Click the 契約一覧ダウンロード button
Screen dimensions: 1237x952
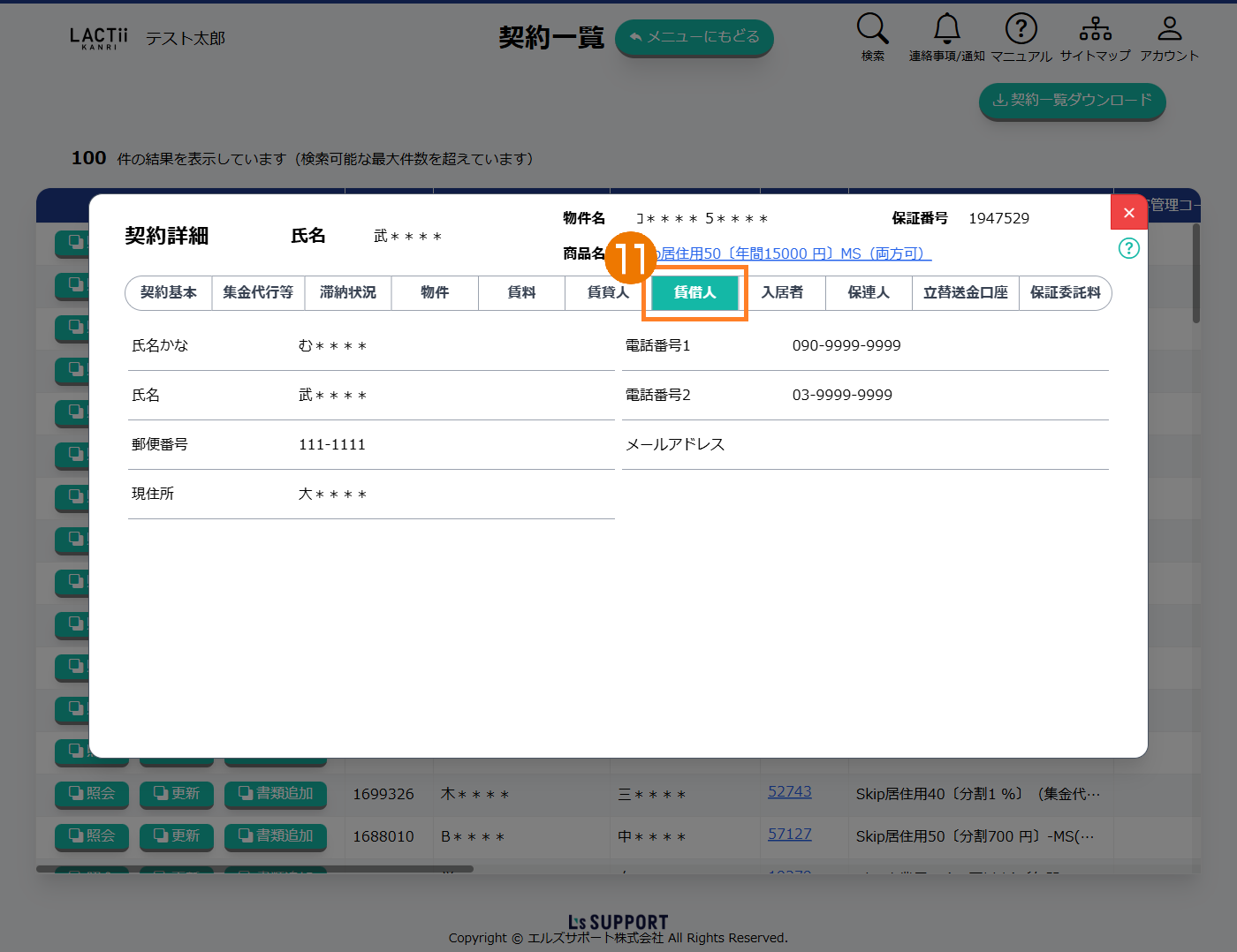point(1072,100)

-*-*-

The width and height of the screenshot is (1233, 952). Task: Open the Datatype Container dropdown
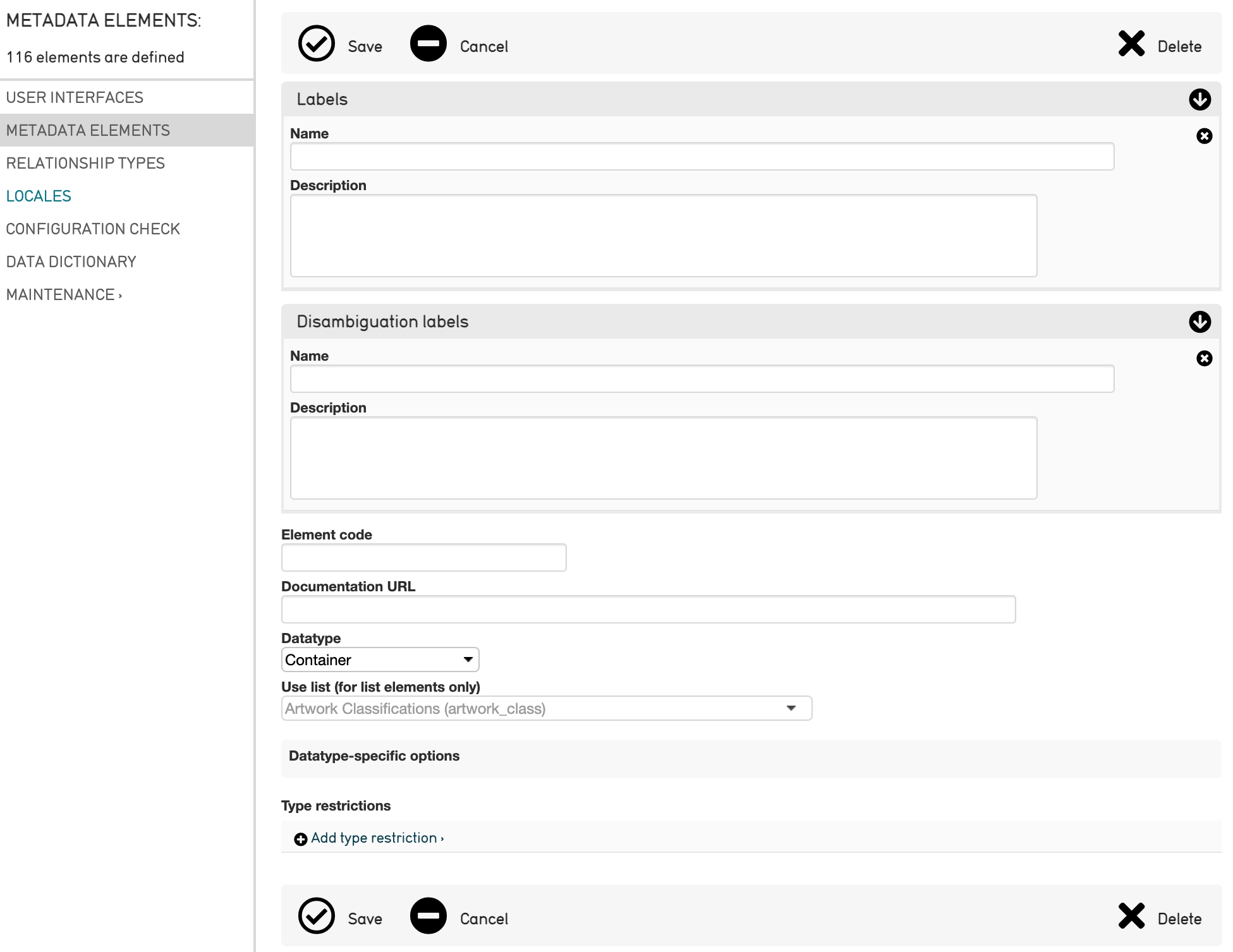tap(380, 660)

-*-*-

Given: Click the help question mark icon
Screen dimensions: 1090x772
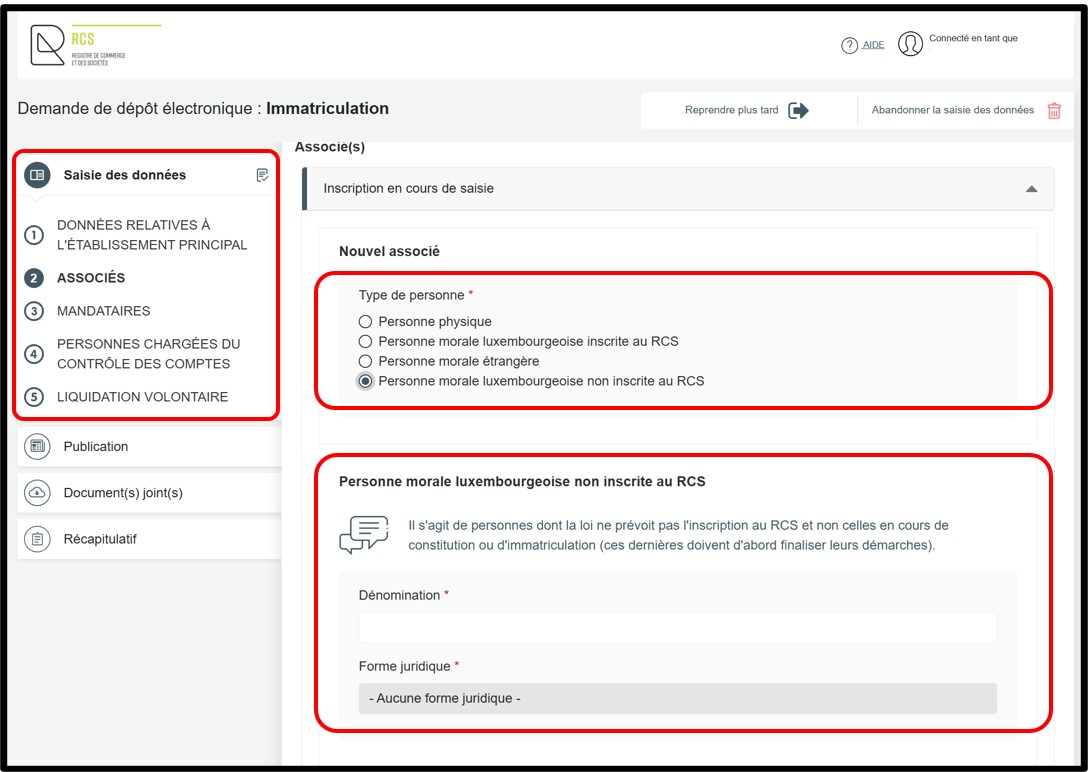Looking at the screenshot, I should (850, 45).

-*-*-

■ **Exercise directions**
Update the records starting with the line that contains "Given: Click the help question mark icon" and going on through the line that contains "Looking at the", changing "question mark icon" to "info icon" and keeping everything else the same. Give only those lines, and leave the pictures out.

■ **Exercise output**
Given: Click the help info icon
Screen dimensions: 1090x772
Looking at the screenshot, I should (850, 45).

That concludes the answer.